» **Your goal**: Each line from the one containing "The image size is (1034, 809)." to the end of the entries below must be restated exactly, and no other line should appear.

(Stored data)
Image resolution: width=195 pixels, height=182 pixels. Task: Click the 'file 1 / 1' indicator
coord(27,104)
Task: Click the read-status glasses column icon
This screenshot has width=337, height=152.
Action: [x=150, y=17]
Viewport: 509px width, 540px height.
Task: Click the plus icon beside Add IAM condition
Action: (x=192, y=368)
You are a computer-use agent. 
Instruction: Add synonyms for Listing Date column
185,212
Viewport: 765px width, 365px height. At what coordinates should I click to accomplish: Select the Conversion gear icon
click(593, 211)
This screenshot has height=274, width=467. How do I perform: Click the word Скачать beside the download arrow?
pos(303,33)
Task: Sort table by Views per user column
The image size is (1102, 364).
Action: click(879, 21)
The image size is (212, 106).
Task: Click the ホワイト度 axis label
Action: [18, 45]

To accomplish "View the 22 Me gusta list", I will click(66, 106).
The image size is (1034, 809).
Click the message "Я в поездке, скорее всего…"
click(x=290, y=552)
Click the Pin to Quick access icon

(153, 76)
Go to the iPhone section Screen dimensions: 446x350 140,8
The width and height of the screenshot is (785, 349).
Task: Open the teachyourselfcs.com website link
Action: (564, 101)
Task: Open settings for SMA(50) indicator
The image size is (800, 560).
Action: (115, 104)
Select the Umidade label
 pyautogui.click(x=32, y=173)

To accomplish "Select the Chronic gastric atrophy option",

» **Response to the exercise**:
The image size is (1034, 809).
Click the message "Я в поездке, скорее всего…"
click(x=290, y=552)
Click the Pin to Quick access icon

(153, 76)
Go to the iPhone section Screen dimensions: 446x350 140,8
The width and height of the screenshot is (785, 349).
Task: Open the teachyourselfcs.com website link
Action: (564, 101)
Task: Open settings for SMA(50) indicator
The image size is (800, 560).
Action: (115, 104)
Select the Umidade label
 pyautogui.click(x=32, y=173)

To accomplish "Select the Chronic gastric atrophy option",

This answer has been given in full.